● **DATASET ENTRIES**

____

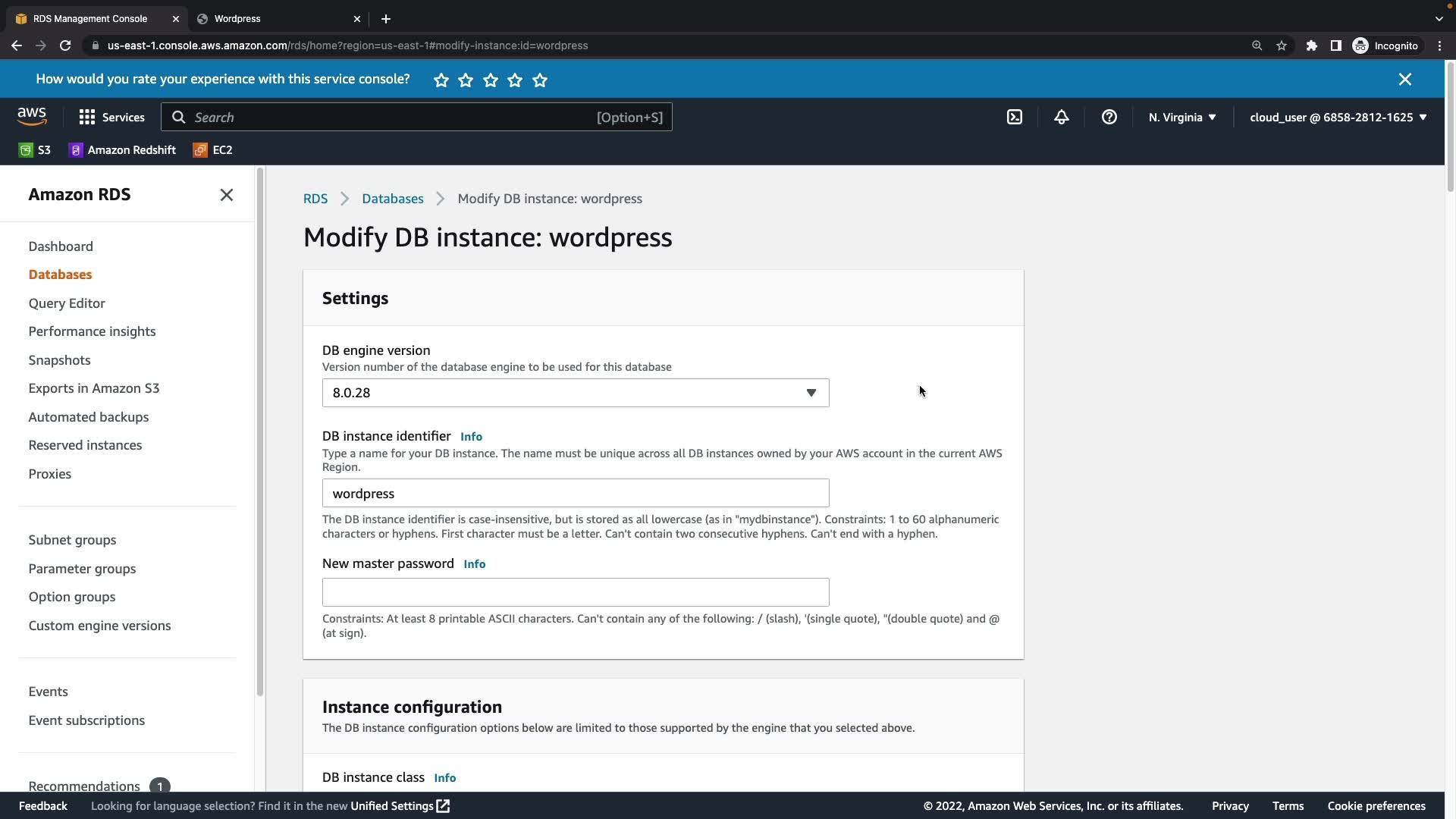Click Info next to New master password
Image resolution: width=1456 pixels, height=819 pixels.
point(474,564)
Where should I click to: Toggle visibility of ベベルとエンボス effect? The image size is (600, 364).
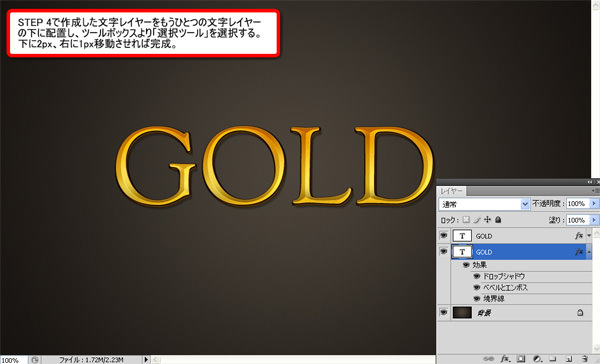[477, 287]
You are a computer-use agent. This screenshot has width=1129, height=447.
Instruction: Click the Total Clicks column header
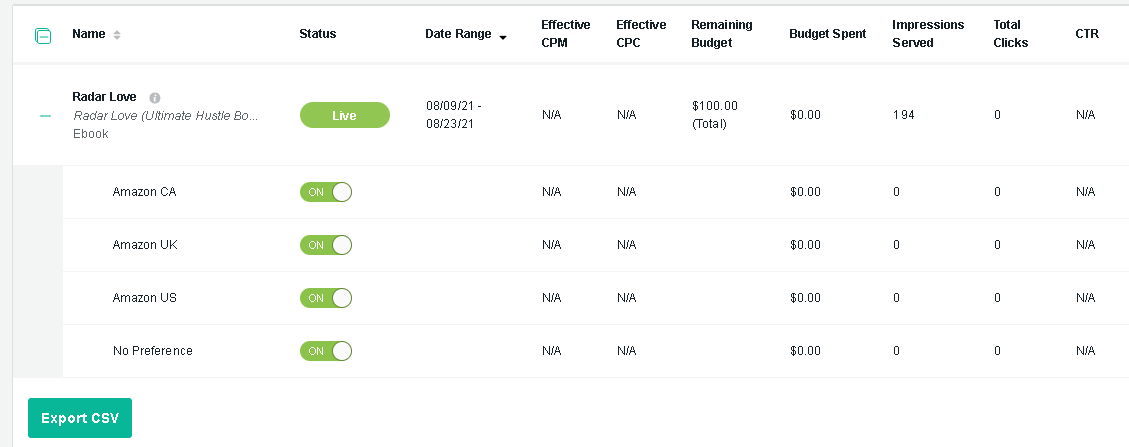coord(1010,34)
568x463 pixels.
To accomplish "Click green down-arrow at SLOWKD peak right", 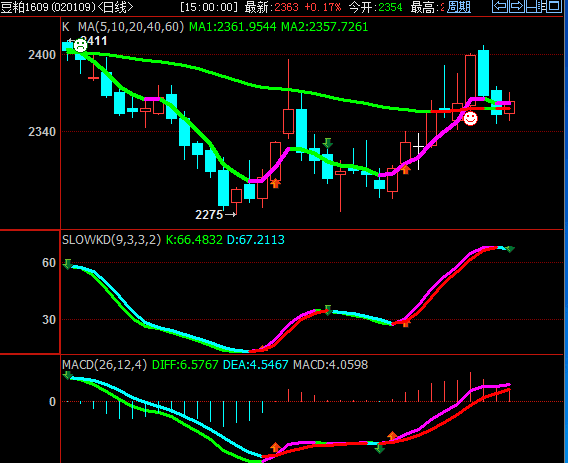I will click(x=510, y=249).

____

● **TASK DETAILS**
Report each line above that contains the word "height", copying every such line in full.

● **SOLUTION TO THE EXERCISE**
Image resolution: width=1456 pixels, height=819 pixels.
You are a computer-use agent. This screenshot has width=1129, height=447.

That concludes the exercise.